マスクに意味はあるのか

10年前にも同じ記事を書いた。世間様はまったく変わっておらず、相変わらず微笑ましい。
kisaragi5.hateblo.jp

マスクは拡散させないために着用するものだ。まずここを認識してほしい。マスクをしないとたちどころに感染して死ぬわけではない。マスクをしていたら感染しないわけでもない。したがって、感染者が周辺にほとんどいない状態でマスクをヒステリックに着用する必要はない。だが、感染者が増えてきたらマスクは拡散防止に有効だ。あくまでも拡散の防止に対して有効なのだ。

マスクに感染防止効果があるかどうかについては、昔から議論されてきた。いちおうもっともらしい回答もあって、「適切に扱えば効果があるかもしれない」。誰も科学的に確からしい検証できていないので、これ以上、議論のしようもない。理屈の上では、

  1. マスクの前面を触らない
  2. マスクは適切な頻度で使い捨てにする(適切の定義は不明)
  3. 廃棄するときには、紐をつまんで廃棄し、廃棄後、アルコールで手指を消毒する

など、注意が必要で、適切に扱えば、感染を防御できる可能性がある。

これは、マスクがウィルスを止めている(=感染防御能がある)という前提の、理屈の上での話だ。この仮定に従えば、止められたウィルスはマスクの前面に付着しているため、そこに触れてはならない。触れると、ウィルスが手指に付着し、回り回っていずれは口の中に入るだろう。そこですべてが無駄になる。大半の人はマスクを「適切に」扱えないため、結果的にマスクは飛沫感染のウィルス感染を防げないことが多い。少なくとも、電車で吊革をにぎったその手でガムを取り出して食べているひとには、(結果的に)マスクは効果がない。

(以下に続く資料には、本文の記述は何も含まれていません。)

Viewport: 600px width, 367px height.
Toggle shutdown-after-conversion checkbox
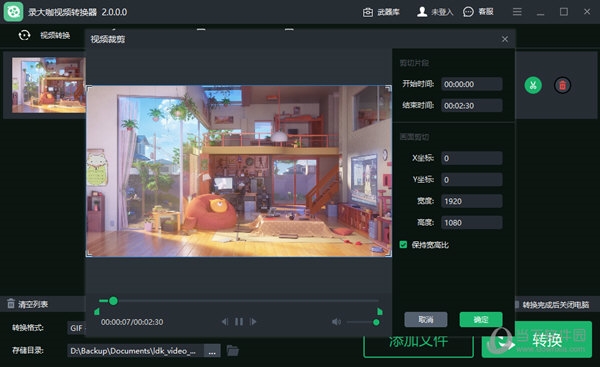pyautogui.click(x=517, y=305)
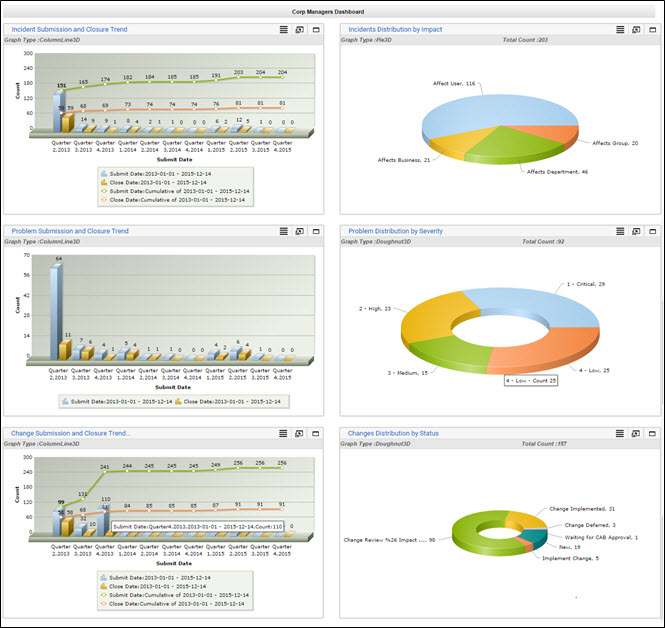
Task: Pop out the Incidents Distribution by Impact panel
Action: [636, 30]
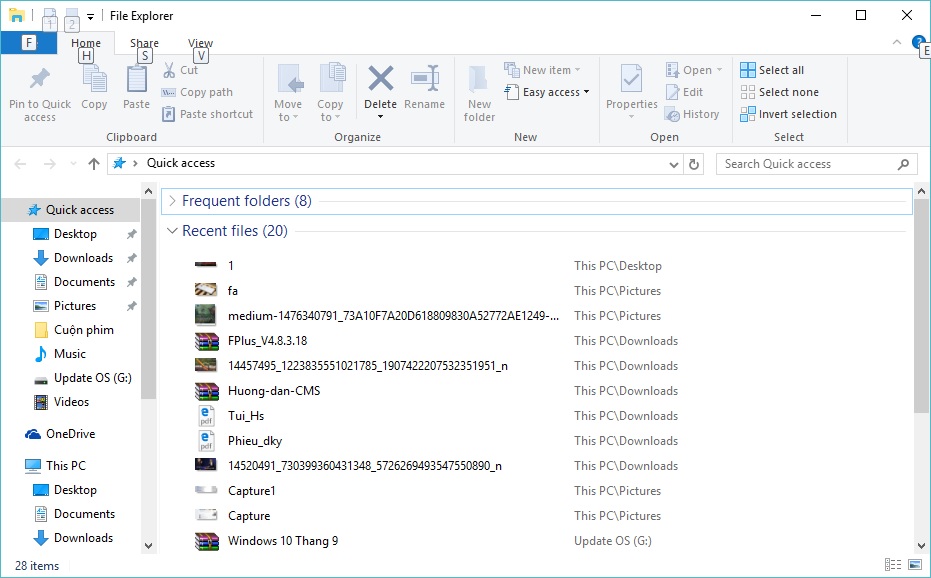Open the Share tab

pos(143,43)
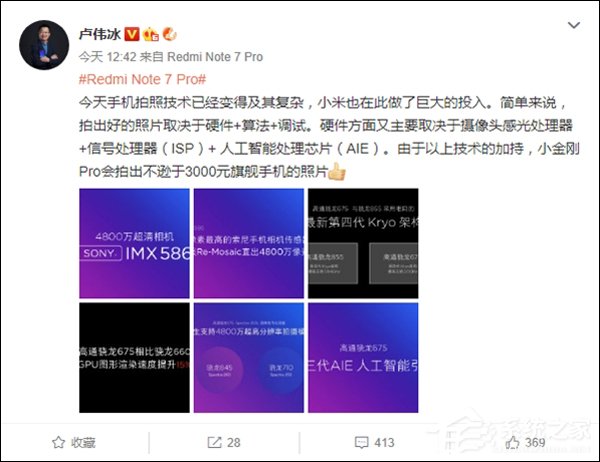Open the post timestamp 今天 12:42

click(x=108, y=57)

マスクをしていたら安心なわけではない。その結果、感染が防御できるかどうかが大事なのだ。マスクは目的ではなく、ただの道具であることを認識してほしい。

2019-nCoVは飛沫感染だと云われている。エアロゾル感染という表記をみたが、云っていることは飛沫感染なので、すべて置き換えて構わない。エアロゾル感染が空気感染だという話も目にしたが、まったく異なるし、この文脈は間違いだ。デマだと云ってもいいし、これを拡散したまとめサイトの行為は、世間に不安を拡散したという観点から、「マスコミュニケーション・テロ」だと云ってもいい。基本再生産数をみても、現状インフルよりやや高い程度なので、おそらく飛沫感染であたりだろう。空気感染だとR0が10超えてくるので、統計的にも飛沫感染だという判断は妥当性が高い。そうであるなら、対策はインフルエンザに準じて対応する。ウィルスが変異して空気感染するかもしれない可能性が心配なら、もちろん一般人がN95マスクをしても構わない。理解した上で選択するなら、それは自由だ。だが、パニックになっているだけなら、まずはいちど深呼吸して、明日も生きている自分を強くイメージすることをオススメする。

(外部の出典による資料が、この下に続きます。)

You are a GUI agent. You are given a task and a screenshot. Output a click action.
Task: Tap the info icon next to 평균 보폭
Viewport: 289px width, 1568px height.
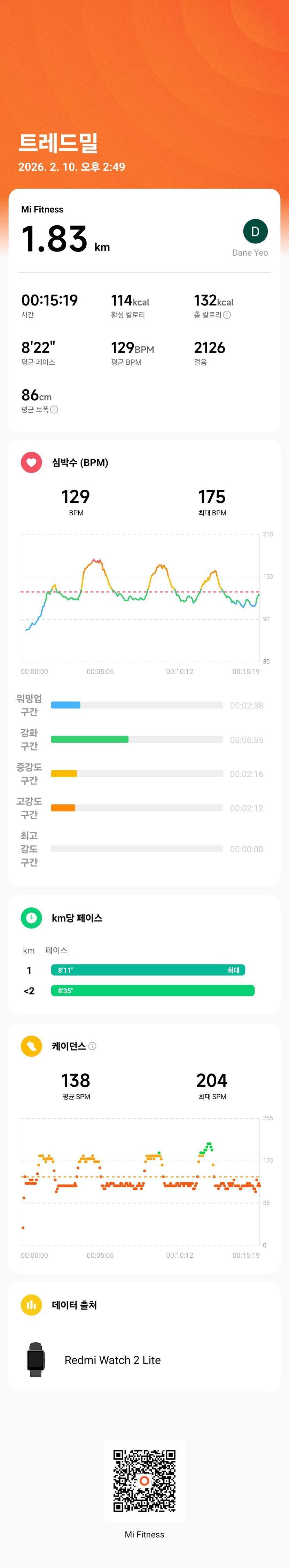pos(54,410)
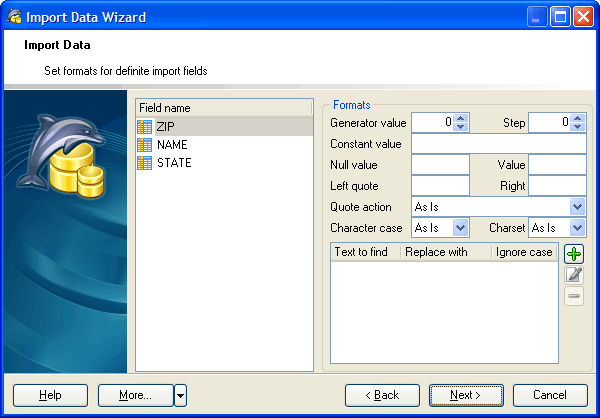Increase the Generator value spinner

tap(460, 118)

手をしっかり洗う、首から上を触らない、これがもっとも有効性の高い自衛策である。ここから派生して、手づかみでものを食べないことを意識する。エレベータのボタンを利き手で触らない。スマホを触った手は汚いと意識する。無機物に付着した2019-nCoVがどの程度活性を保つかは知らないのでなんとも云えないが、知見が得られるまでは、インフルエンザ相当には活性を保つと考えておくべきだろう。つまり、一般人がやることは、インフル対策となんら変わるところはない。

死亡率が高い、という話もあったが、すでに散々解説されている通り、ただの数字のマジックから生じた誤謬である。疫学の実態は、ほぼインフルと変わらない。基礎疾患をもつ患者が死にやすいのも、インフルエンザと変わらない。

マスクが売り切れて、品薄になってしまう理由が本当にわからない。10年前にも同じ状況になった。あのときもヒステリックに不安が拡散された。N95マスクをしている一般人まで出る始末だった。電車にはN95マスクの下にガーゼを挟んでいるひとをみて、(本当に)絶望的な気分になった。

また10年後も、同じように、似たようなシチュエーションで、似たように騒いでいるのだろうか。